Thomas Matthew Thomas Matthew - 6 months ago 33
Python Question

How to build (or precompute) a histogram from a file too large for memory?

Is there a graphing library for python that doesn't require storing all raw data points as a

numpy
array or list in order to graph a histogram?

I have a dataset too large for memory, and I don't want to use subsampling to reduce the data size.

What I'm looking for is a library that can take the output of a generator (each data point yielded from a file, as a
float
), and build a histogram on the fly.

This includes computing bin size as the generator yields each data point from the file.

If such a library doesn't exist, I'd like to know if
numpy
is able to precompute a counter of
{bin_1:count_1, bin_2:count_2...bin_x:count_x}
from yielded datapoints.

Datapoints are held as a vertical matrix, in a tab file, arranged by
node-node-score
like below:

node node 5.55555


More information:


  • 104301133 lines in data (so far)

  • I don't know the min or max values

  • bin widths should be the the same

  • number of bins could be 1000



Attempted Answer:

low = np.inf
high = -np.inf

# find the overall min/max
chunksize = 1000
loop = 0
for chunk in pd.read_table('gsl_test_1.txt', header=None, chunksize=chunksize, delimiter='\t'):
low = np.minimum(chunk.iloc[:, 2].min(), low)
high = np.maximum(chunk.iloc[:, 2].max(), high)
loop += 1
lines = loop*chunksize

nbins = math.ceil(math.sqrt(lines))

bin_edges = np.linspace(low, high, nbins + 1)
total = np.zeros(nbins, np.int64) # np.ndarray filled with np.uint32 zeros, CHANGED TO int64


# iterate over your dataset in chunks of 1000 lines (increase or decrease this
# according to how much you can hold in memory)
for chunk in pd.read_table('gsl_test_1.txt', header=None, chunksize=2, delimiter='\t'):

# compute bin counts over the 3rd column
subtotal, e = np.histogram(chunk.iloc[:, 2], bins=bin_edges) # np.ndarray filled with np.int64

# accumulate bin counts over chunks
total += subtotal


plt.hist(bin_edges[:-1], bins=bin_edges, weights=total)

__GIVEN ENTRIES__
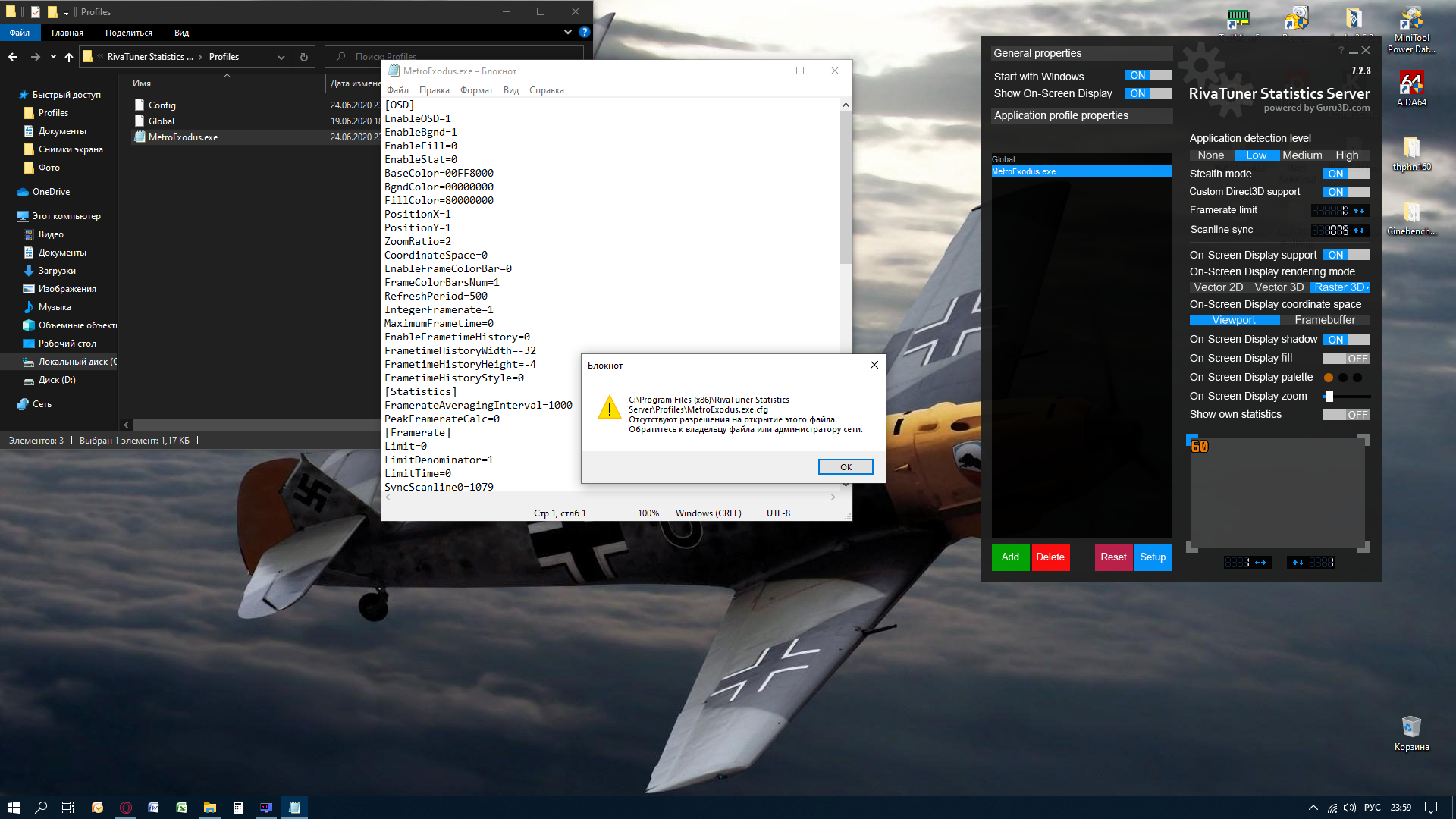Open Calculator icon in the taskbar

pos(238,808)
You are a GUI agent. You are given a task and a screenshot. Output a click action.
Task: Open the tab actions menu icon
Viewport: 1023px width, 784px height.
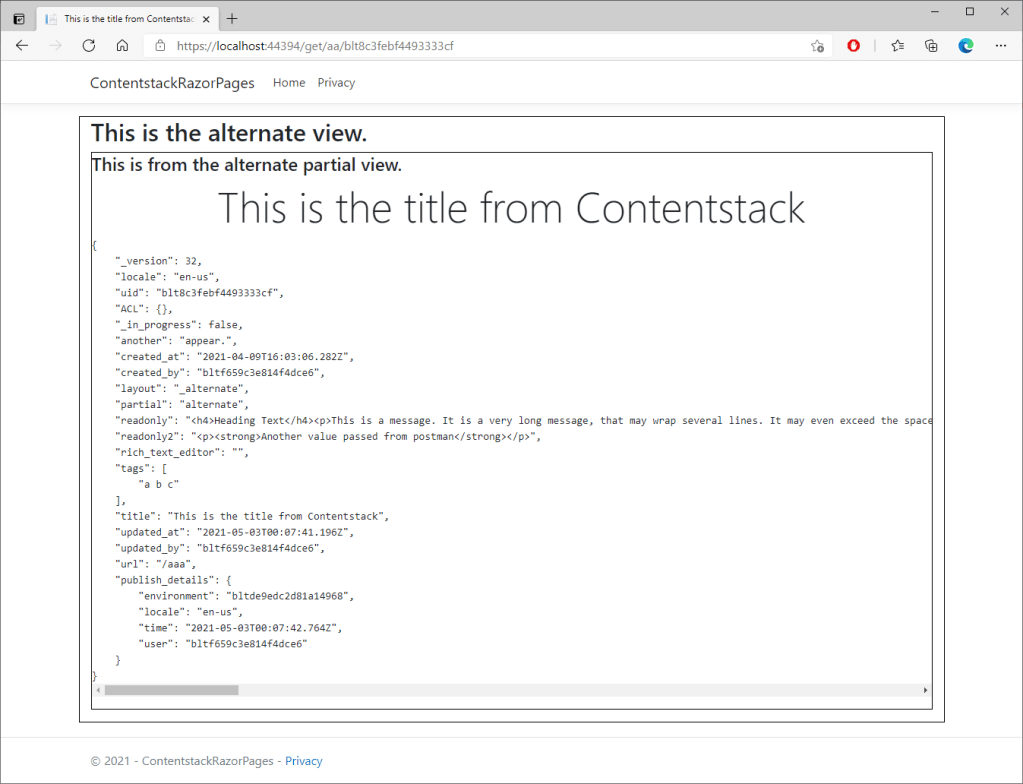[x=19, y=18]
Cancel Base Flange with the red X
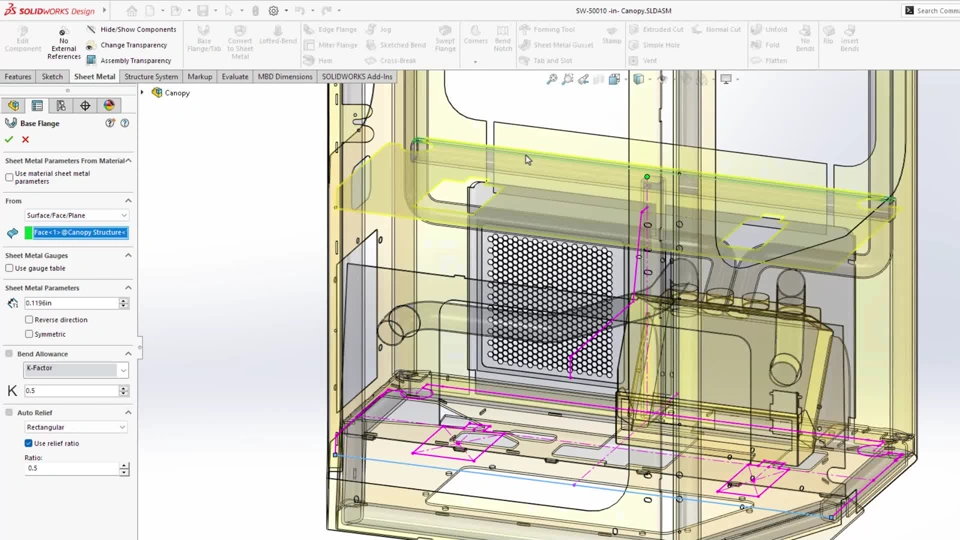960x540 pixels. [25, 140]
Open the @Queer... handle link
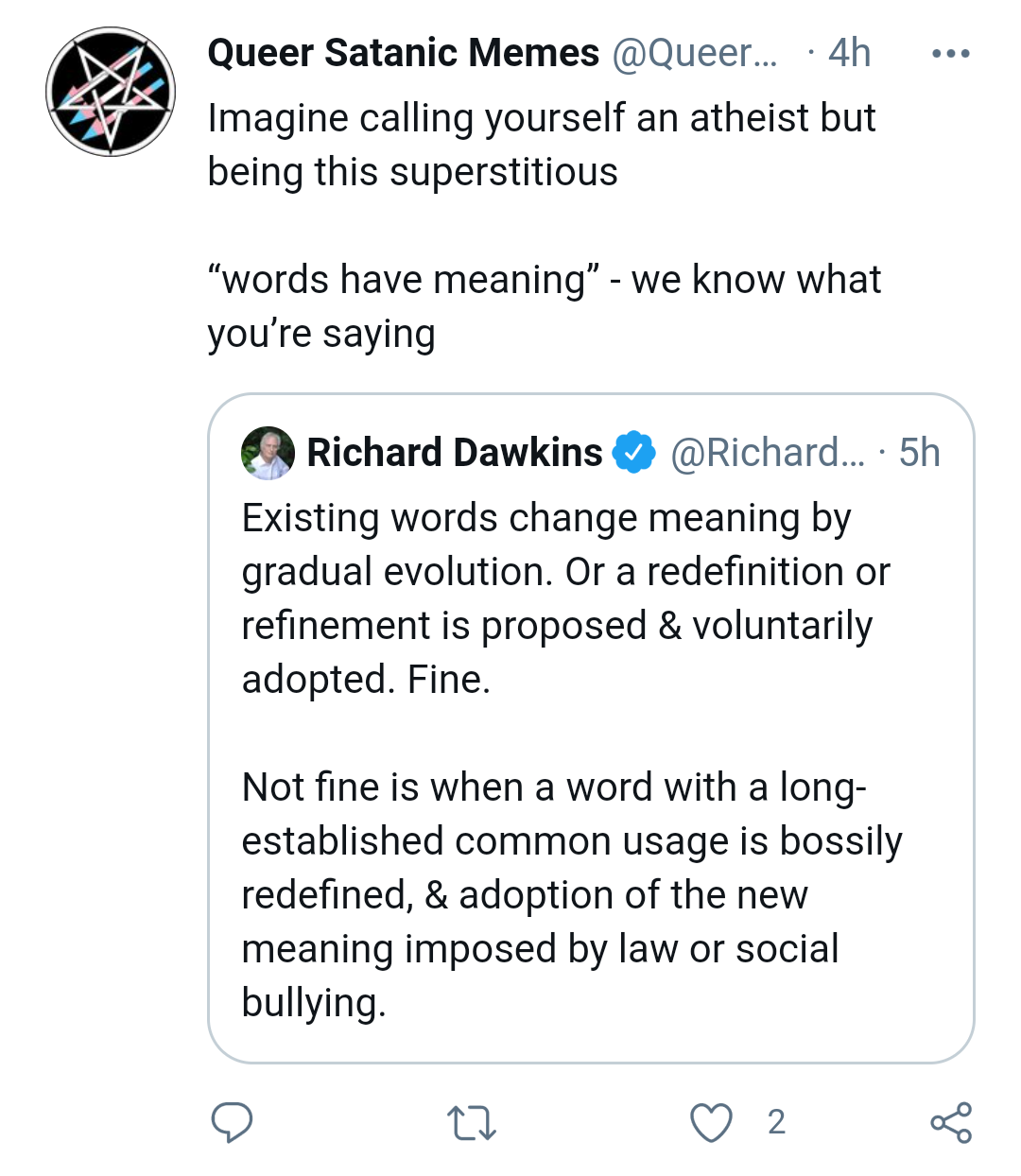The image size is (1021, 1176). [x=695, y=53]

__EXERCISE SET__
A) Answer these questions about the histogram thread, one line each:
(i) How many lines of data does the poster report so far?
(ii) How many bins does the poster say there could be?
(iii) What chunksize is passed to pd.read_table in the second loop of the attempted answer?
B) Copy out the histogram thread from "# compute bin" through "plt.hist(bin_edges[:-1], bins=bin_edges, weights=total)", replacing "subtotal" with "partial" wherever it occurs.

__REPLIES__
A)
(i) 104301133
(ii) 1000
(iii) 2

B)
# compute bin counts over the 3rd column
partial, e = np.histogram(chunk.iloc[:, 2], bins=bin_edges) # np.ndarray filled with np.int64

# accumulate bin counts over chunks
total += partial


plt.hist(bin_edges[:-1], bins=bin_edges, weights=total)